3. A prática da (des) consideração absoluta como problema de natureza orçamentária. No fundo, no Fundo, o que sobra para execução das políticas públicas infanto-juvenis?

"Era uma casa muito engraçada, não tinha teto, não tinha nada (...) Ninguém podia, subir na rede, porque, na casa, não tinha parede (...) mas era feita com muito esmero na Rua dos Bobos, número zero" (Vinícius de Moraes)

Apesar de o princípio constitucional da prioridade absoluta ter sido reforçado pela destinação privilegiada e preferencial de recursos públicos para políticas públicas voltadas à população infanto-juvenil [11], a realidade, em matéria orçamentária, tem sido (des) figurada na ótica da "(des) consideração absoluta". Tais premissas ainda são muito mais palavras (falsas promessas, típicas dos "discursos de palanque") do que números (rubricas orçamentárias). Nesse campo, a prática desmente a retórica, a realidade trai o discurso: o diagnóstico é de sombra, no qual só o que não sobra são recursos públicos!

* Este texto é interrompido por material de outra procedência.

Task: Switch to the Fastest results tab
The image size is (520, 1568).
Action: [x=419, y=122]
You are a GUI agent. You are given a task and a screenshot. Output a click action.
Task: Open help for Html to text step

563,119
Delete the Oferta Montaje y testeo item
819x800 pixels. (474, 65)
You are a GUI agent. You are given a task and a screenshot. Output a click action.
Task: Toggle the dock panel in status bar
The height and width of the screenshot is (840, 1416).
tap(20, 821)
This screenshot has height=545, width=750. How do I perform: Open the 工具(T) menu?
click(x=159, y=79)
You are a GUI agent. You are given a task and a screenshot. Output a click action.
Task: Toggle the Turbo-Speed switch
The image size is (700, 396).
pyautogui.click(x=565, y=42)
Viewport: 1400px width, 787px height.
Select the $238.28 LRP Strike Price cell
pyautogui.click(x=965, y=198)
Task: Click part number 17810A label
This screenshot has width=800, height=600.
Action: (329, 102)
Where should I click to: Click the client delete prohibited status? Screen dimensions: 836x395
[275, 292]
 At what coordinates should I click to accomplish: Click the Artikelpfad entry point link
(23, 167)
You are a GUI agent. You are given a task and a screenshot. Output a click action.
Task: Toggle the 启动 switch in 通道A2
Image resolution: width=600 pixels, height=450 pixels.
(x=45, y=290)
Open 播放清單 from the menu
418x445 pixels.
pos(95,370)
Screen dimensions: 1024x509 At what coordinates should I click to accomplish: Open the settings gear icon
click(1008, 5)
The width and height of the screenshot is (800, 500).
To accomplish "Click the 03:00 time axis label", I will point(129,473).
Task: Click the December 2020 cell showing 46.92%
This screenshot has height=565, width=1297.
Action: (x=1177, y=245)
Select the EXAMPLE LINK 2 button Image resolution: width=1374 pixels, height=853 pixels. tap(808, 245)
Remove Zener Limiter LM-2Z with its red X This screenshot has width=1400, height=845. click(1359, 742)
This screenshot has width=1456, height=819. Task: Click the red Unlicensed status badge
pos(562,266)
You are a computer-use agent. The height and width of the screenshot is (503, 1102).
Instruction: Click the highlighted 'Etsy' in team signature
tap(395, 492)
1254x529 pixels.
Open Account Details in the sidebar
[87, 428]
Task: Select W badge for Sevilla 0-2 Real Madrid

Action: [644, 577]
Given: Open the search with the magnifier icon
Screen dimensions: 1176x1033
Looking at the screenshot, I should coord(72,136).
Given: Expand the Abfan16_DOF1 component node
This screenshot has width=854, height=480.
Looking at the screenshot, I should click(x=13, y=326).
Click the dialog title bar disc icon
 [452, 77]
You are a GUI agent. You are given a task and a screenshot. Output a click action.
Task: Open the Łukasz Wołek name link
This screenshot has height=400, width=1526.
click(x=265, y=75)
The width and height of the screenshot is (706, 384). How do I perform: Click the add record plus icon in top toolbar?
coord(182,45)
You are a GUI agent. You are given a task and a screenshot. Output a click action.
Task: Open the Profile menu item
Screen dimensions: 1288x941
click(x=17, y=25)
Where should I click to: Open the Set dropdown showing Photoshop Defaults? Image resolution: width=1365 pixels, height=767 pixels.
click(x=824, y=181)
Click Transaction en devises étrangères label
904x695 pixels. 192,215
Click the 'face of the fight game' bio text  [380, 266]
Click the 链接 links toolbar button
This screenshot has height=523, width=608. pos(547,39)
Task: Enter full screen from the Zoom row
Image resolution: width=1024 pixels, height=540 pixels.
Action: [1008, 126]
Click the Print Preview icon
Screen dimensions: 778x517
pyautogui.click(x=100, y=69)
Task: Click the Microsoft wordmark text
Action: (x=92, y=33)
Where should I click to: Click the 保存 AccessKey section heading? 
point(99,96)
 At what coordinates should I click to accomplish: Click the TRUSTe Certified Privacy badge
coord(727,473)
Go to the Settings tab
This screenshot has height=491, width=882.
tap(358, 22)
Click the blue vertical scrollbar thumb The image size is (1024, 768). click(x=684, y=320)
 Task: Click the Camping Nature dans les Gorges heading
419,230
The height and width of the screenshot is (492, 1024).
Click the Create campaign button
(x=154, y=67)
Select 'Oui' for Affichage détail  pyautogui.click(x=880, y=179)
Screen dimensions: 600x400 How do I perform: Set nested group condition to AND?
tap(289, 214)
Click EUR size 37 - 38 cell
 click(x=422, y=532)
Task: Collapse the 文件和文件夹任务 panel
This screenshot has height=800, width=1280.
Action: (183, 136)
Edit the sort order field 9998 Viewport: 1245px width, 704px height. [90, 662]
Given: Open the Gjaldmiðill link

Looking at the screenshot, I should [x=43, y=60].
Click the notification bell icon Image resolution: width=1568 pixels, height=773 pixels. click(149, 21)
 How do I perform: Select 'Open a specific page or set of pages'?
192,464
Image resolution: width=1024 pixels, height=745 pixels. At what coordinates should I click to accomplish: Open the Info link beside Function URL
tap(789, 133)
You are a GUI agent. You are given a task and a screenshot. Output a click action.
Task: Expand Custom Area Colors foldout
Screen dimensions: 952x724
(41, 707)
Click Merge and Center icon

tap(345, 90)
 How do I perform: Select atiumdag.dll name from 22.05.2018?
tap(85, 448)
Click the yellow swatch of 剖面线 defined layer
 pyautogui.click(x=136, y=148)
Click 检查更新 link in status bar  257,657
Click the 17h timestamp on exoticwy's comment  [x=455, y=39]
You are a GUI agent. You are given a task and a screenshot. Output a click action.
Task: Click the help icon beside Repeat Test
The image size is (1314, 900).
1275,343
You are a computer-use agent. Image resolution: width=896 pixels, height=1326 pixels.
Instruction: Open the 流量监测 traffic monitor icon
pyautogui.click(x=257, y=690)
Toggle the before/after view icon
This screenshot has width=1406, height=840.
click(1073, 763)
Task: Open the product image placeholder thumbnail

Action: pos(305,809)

(...) a vontade política de encontrar a solução era desmentida pela simples leitura dos orçamentos públicos: era discurso sem prática. (...) A partir do advento do Estatuto, instrumentos técnicos surgem para permitir a mudança desse quadro, sobretudo no que se refere ao princípio da prioridade absoluta previsto no art. 227 da Constituição Federal e no art. 4° do Estatuto, onde se impõe ao administrador a destinação privilegiada de recursos públicos para essa área. A bem da verdade, as coisas não se modificaram num toque de mágica – aliás, até o momento ainda persistem alguns gestores na prática do descumprimento dessa norma, deixando de privilegiar, no orçamento, as políticas públicas direcionadas às crianças e aos adolescentes." (LIBERATI e CYRINO)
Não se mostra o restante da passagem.